START Data provided

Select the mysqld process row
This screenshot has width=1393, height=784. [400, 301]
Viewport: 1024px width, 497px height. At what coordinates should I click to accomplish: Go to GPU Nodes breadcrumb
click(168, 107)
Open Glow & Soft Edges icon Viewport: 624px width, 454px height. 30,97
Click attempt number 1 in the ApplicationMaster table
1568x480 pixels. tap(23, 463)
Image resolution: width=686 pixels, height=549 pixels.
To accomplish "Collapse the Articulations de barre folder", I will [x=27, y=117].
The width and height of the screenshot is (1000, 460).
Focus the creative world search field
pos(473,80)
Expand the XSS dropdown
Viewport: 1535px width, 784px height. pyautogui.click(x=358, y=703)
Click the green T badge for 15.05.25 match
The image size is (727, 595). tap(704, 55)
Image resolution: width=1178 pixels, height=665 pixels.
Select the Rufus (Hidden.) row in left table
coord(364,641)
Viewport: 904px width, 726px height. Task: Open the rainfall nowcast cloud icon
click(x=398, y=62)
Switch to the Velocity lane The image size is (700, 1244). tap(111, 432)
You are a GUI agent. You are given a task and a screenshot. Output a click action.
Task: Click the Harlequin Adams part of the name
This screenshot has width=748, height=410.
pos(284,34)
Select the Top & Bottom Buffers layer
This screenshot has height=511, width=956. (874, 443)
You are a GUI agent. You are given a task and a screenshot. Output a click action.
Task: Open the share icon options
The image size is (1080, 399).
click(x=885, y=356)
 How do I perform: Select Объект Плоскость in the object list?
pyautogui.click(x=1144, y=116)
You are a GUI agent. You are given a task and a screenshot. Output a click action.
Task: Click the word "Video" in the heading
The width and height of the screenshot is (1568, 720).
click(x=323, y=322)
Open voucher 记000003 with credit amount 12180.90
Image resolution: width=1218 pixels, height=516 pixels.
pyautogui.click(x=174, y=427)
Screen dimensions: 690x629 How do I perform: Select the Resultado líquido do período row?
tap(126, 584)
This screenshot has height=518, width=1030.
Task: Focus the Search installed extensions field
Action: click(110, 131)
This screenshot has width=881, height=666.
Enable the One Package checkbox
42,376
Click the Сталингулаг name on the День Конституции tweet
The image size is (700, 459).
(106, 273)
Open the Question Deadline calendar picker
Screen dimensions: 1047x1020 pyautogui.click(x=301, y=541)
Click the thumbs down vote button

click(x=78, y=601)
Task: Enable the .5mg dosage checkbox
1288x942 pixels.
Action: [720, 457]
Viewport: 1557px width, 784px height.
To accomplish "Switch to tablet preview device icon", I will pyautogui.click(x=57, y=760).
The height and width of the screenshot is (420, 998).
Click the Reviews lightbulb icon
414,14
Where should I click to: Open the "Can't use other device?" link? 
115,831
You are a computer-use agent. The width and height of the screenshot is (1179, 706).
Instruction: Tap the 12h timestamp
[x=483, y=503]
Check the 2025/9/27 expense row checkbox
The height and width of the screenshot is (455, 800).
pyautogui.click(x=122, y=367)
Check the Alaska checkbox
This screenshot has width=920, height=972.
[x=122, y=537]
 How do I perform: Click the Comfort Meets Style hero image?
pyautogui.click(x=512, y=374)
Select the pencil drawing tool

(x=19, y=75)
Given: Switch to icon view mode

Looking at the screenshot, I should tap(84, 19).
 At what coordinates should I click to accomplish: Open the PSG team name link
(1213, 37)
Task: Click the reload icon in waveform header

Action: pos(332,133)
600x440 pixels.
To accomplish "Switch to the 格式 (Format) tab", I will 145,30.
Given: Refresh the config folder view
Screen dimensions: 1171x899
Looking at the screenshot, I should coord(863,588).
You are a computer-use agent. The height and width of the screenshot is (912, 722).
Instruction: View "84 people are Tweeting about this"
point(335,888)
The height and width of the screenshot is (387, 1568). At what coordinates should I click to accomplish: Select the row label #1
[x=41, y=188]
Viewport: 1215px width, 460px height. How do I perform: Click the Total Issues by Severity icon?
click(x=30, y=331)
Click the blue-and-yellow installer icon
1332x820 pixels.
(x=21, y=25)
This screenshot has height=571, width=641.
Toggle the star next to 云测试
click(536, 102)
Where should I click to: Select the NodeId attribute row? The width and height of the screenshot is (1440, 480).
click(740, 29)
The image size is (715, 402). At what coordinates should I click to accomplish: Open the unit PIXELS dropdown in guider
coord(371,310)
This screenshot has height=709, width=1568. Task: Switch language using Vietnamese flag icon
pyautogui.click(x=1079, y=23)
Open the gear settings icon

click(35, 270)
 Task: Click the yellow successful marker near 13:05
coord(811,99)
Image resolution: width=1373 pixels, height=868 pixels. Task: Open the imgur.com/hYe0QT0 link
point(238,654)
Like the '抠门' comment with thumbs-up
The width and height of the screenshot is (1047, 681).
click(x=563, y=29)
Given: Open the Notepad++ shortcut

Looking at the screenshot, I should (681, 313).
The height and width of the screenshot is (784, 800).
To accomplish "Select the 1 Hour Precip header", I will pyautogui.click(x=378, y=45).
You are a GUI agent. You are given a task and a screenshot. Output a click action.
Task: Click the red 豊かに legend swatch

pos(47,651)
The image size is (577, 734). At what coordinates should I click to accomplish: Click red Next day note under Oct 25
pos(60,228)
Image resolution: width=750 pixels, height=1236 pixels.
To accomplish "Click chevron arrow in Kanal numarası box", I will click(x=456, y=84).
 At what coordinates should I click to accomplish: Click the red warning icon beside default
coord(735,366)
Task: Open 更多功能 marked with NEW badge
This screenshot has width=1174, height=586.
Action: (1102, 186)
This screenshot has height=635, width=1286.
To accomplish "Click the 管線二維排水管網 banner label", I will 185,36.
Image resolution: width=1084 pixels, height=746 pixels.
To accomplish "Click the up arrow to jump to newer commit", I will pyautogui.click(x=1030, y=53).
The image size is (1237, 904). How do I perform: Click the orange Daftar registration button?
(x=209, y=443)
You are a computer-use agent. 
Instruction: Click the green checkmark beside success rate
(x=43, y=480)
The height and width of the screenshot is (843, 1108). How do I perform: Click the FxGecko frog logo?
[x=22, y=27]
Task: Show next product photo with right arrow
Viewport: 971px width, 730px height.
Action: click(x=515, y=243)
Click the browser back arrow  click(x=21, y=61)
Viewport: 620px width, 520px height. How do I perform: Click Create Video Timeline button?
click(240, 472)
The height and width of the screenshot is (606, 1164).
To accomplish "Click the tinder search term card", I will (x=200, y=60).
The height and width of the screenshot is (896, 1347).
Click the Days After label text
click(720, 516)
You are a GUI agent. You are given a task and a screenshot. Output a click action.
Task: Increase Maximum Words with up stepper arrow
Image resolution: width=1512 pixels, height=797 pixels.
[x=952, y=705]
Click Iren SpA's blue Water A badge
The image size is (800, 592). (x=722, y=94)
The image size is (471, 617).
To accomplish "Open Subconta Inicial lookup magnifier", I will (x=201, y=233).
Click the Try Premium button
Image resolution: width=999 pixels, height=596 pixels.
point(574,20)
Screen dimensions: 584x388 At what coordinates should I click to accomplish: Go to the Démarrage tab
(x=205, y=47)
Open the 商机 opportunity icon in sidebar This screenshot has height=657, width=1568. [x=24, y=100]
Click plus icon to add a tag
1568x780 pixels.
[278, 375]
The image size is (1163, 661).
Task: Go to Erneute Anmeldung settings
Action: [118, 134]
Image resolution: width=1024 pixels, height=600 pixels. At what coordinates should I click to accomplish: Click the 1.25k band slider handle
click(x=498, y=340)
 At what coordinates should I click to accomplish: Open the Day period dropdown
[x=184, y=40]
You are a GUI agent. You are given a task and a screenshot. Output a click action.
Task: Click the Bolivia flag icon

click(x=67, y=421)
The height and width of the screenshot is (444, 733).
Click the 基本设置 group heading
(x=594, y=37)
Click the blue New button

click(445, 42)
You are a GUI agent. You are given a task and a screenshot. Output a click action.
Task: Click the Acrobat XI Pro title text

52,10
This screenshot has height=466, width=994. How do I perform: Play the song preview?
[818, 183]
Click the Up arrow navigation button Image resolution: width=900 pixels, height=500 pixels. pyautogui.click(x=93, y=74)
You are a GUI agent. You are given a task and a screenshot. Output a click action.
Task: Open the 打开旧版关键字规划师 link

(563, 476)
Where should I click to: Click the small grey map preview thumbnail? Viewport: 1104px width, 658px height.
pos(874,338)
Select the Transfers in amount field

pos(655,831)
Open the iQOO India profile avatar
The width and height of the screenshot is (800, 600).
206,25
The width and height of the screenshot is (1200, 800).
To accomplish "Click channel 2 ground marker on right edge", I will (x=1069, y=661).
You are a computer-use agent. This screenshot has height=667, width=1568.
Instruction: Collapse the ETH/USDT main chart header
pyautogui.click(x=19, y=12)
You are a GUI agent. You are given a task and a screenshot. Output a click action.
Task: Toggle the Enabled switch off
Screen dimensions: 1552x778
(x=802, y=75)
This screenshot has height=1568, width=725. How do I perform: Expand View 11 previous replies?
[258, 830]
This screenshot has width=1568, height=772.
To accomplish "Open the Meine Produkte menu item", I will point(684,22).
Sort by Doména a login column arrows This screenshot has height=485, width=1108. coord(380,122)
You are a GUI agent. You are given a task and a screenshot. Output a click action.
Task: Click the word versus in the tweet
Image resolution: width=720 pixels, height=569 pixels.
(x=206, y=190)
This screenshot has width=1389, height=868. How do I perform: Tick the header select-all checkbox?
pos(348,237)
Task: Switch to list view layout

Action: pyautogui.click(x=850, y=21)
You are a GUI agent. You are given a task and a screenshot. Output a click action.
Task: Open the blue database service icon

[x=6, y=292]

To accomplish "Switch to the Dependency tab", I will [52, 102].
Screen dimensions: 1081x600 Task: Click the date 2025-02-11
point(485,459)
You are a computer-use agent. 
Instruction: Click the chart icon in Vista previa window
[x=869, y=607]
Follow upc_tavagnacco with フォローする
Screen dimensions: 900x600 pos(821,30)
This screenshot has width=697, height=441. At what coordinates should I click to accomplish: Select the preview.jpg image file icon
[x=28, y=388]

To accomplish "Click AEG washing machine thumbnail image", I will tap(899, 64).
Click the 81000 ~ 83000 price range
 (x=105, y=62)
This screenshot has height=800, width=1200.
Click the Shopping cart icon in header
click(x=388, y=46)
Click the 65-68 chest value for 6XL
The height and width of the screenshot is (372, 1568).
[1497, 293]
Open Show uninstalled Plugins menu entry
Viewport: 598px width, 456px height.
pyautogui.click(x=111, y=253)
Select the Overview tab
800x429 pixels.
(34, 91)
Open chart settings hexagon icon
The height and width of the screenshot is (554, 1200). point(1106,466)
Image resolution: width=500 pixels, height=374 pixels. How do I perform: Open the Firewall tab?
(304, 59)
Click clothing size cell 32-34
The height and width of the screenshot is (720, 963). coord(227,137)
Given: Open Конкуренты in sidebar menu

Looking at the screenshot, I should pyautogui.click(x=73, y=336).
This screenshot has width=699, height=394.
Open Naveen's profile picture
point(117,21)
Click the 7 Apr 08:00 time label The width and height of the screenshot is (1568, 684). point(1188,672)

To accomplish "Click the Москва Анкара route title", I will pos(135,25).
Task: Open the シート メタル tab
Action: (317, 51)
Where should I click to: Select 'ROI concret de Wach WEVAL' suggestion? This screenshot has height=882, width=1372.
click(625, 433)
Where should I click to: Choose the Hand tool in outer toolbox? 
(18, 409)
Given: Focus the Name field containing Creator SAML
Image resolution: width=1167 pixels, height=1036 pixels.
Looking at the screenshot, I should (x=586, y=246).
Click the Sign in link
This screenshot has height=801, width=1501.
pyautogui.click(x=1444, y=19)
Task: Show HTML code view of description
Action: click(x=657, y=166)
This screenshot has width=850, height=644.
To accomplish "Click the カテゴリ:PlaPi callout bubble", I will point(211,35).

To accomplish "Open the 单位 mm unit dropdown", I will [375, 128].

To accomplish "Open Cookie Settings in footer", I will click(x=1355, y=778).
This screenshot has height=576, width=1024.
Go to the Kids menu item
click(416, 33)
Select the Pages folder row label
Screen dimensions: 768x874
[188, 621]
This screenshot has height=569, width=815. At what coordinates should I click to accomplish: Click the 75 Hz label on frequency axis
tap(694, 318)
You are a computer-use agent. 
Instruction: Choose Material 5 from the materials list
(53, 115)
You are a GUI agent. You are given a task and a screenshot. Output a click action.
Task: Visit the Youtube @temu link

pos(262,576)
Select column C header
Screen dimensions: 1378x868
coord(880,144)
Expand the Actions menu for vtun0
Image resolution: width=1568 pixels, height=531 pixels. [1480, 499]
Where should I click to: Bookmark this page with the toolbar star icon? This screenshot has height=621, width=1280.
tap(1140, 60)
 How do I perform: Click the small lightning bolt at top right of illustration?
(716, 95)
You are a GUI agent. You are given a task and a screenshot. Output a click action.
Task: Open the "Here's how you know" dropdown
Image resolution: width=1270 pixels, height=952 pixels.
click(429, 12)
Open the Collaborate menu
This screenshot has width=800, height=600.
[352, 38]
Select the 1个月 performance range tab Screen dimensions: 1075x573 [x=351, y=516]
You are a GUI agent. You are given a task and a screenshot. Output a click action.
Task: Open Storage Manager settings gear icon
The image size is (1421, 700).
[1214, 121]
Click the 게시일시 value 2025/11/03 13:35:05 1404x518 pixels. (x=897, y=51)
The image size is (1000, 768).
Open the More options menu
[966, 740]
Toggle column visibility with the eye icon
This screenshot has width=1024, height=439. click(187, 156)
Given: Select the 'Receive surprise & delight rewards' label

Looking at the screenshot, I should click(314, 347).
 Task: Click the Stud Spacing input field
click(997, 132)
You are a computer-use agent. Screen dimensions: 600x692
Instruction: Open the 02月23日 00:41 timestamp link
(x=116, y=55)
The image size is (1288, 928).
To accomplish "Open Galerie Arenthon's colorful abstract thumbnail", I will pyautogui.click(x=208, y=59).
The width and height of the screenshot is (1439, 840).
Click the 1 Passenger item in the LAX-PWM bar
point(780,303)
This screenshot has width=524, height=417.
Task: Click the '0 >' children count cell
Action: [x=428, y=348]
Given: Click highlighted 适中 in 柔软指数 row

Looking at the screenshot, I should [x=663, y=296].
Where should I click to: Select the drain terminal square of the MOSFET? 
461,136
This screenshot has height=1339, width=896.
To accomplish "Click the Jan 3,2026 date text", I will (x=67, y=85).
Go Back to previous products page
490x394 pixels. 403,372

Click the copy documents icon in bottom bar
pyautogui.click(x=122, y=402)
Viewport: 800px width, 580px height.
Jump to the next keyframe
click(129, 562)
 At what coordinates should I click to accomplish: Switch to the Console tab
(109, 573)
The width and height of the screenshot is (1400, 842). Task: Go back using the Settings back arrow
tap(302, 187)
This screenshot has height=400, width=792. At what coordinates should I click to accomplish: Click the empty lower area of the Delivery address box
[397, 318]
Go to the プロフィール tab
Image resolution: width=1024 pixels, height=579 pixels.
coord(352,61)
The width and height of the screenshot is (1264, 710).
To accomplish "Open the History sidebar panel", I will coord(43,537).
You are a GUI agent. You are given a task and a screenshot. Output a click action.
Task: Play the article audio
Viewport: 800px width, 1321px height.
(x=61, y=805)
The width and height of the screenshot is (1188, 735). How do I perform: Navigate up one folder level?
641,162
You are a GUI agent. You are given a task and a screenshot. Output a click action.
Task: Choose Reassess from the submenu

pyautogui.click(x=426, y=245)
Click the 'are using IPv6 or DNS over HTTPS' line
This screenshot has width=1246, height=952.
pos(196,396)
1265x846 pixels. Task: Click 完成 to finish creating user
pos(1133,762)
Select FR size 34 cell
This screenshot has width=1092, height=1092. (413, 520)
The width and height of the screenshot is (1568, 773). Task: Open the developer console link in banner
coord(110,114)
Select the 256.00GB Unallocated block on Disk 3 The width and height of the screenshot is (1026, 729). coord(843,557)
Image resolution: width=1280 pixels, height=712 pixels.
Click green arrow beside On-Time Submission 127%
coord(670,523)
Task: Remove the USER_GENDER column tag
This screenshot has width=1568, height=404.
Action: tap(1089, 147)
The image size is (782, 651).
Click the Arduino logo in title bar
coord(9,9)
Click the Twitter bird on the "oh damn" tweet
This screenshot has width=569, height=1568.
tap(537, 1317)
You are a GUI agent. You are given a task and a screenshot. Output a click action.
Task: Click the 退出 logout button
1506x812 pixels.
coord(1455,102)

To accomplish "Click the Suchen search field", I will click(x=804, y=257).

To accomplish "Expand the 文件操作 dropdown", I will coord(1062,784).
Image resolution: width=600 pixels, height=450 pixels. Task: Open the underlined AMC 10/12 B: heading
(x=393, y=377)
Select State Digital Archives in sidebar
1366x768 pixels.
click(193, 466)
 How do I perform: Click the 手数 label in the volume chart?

END Data provided

* _Work to complete_
Once you find the line with "The image size is (577, 734)." in the entries above, output it and each line after it up to and including the line with "The image size is (471, 617).", and nothing else.

* _Output for this task_
The image size is (577, 734). At what coordinates should I click to accomplish: Click red Next day note under Oct 25
pos(60,228)
Image resolution: width=750 pixels, height=1236 pixels.
To accomplish "Click chevron arrow in Kanal numarası box", I will click(x=456, y=84).
 At what coordinates should I click to accomplish: Click the red warning icon beside default
coord(735,366)
Task: Open 更多功能 marked with NEW badge
This screenshot has width=1174, height=586.
Action: (1102, 186)
This screenshot has height=635, width=1286.
To accomplish "Click the 管線二維排水管網 banner label", I will 185,36.
Image resolution: width=1084 pixels, height=746 pixels.
To accomplish "Click the up arrow to jump to newer commit", I will pyautogui.click(x=1030, y=53).
The image size is (1237, 904). How do I perform: Click the orange Daftar registration button?
(x=209, y=443)
You are a computer-use agent. 
Instruction: Click the green checkmark beside success rate
(x=43, y=480)
The height and width of the screenshot is (843, 1108). How do I perform: Click the FxGecko frog logo?
[x=22, y=27]
Task: Show next product photo with right arrow
Viewport: 971px width, 730px height.
Action: click(x=515, y=243)
Click the browser back arrow  click(x=21, y=61)
Viewport: 620px width, 520px height. How do I perform: Click Create Video Timeline button?
click(240, 472)
The height and width of the screenshot is (606, 1164).
To accomplish "Click the tinder search term card", I will (x=200, y=60).
The height and width of the screenshot is (896, 1347).
Click the Days After label text
click(720, 516)
You are a GUI agent. You are given a task and a screenshot. Output a click action.
Task: Increase Maximum Words with up stepper arrow
Image resolution: width=1512 pixels, height=797 pixels.
[x=952, y=705]
Click Iren SpA's blue Water A badge
The image size is (800, 592). (x=722, y=94)
The image size is (471, 617).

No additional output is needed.